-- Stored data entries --
■ ■ ■

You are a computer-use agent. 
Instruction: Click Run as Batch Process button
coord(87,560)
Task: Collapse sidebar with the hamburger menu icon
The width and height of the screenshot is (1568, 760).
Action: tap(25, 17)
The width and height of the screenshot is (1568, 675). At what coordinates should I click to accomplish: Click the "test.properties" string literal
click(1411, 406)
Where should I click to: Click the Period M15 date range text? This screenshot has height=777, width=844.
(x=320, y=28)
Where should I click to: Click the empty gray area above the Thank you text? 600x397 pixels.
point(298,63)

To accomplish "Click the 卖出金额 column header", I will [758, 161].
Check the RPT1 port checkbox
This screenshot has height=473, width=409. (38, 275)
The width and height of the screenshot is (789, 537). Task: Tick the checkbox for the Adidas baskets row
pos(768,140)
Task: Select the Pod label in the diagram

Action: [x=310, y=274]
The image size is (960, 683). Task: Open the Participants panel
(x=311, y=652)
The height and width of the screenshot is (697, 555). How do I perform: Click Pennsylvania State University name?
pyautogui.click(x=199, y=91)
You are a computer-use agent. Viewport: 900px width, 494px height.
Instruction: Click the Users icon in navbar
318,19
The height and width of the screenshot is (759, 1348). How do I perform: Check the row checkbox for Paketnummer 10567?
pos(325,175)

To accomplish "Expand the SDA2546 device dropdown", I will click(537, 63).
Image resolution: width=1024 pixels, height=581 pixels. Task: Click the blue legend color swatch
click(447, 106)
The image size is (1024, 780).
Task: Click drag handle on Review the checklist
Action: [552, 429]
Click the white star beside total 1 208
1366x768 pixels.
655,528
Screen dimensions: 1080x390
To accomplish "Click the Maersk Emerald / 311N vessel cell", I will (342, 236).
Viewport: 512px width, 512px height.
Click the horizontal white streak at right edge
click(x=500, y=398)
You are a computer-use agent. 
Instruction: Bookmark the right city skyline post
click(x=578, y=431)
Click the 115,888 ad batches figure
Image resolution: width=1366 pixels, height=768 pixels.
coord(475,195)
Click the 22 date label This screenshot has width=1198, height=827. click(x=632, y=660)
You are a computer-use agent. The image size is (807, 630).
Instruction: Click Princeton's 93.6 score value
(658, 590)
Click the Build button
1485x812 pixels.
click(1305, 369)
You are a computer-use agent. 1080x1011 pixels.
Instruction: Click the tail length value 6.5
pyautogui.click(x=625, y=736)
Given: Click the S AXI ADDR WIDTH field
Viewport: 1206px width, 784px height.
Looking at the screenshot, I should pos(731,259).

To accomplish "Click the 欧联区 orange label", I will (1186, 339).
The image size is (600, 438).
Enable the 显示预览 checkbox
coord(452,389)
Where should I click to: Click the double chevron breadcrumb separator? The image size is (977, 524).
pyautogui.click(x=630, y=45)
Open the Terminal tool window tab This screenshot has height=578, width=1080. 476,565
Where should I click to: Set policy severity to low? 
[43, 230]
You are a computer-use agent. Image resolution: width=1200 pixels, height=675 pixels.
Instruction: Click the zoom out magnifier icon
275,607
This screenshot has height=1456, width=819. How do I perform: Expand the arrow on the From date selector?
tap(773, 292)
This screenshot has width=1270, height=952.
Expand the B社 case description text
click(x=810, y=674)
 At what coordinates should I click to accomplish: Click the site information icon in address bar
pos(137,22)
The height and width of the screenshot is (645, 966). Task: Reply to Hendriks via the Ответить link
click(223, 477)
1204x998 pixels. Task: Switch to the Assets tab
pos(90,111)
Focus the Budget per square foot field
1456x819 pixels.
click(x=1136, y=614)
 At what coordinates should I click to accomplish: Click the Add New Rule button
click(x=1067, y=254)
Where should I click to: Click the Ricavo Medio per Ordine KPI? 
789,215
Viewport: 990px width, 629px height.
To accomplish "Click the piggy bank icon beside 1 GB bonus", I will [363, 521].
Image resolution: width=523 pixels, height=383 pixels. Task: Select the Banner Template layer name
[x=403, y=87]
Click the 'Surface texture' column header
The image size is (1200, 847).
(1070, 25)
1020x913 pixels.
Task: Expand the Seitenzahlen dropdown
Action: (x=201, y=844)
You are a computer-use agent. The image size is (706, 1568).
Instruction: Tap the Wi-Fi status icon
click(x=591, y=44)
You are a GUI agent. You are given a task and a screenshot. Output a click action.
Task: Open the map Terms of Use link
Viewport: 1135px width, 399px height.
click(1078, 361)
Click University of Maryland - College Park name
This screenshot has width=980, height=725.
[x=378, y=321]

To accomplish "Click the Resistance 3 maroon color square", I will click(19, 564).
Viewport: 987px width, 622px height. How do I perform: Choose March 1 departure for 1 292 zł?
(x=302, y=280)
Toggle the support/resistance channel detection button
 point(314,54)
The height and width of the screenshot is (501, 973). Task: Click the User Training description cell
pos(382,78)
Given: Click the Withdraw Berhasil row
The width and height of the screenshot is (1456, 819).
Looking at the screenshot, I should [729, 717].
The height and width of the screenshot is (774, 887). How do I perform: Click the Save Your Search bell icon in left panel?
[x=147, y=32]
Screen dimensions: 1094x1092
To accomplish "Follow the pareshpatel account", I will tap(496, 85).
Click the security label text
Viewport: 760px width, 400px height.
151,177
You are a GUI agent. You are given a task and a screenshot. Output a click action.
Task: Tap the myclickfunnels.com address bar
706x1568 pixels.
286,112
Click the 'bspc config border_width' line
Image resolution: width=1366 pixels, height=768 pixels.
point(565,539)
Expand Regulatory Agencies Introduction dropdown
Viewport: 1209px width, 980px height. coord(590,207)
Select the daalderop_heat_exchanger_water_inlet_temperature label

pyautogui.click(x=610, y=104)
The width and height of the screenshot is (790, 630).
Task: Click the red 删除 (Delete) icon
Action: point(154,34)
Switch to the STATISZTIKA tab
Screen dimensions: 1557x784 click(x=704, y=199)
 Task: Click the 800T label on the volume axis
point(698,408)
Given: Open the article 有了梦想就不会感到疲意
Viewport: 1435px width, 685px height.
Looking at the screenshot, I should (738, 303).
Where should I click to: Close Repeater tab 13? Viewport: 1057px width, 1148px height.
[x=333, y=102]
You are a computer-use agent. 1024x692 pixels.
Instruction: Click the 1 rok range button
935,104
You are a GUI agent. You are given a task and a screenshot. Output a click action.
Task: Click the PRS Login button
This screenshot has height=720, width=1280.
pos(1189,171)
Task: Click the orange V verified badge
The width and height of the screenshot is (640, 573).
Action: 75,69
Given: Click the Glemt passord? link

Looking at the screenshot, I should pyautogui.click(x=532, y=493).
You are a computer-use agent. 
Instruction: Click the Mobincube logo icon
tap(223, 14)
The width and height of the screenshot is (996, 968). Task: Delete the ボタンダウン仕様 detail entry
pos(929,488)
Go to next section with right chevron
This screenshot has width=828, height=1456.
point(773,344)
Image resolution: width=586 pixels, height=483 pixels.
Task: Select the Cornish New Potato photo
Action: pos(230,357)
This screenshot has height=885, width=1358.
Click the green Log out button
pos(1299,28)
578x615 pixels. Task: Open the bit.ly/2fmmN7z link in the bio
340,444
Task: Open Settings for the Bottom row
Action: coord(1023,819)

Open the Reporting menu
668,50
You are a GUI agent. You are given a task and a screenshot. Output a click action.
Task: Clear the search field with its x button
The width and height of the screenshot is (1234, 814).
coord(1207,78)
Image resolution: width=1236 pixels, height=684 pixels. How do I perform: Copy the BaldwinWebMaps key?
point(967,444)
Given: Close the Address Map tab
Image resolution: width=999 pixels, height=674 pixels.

■ ■ ■

-- How to complete this task --
Going through the entries above, count the lines with the word "column". Give only the result.

-- Response --
2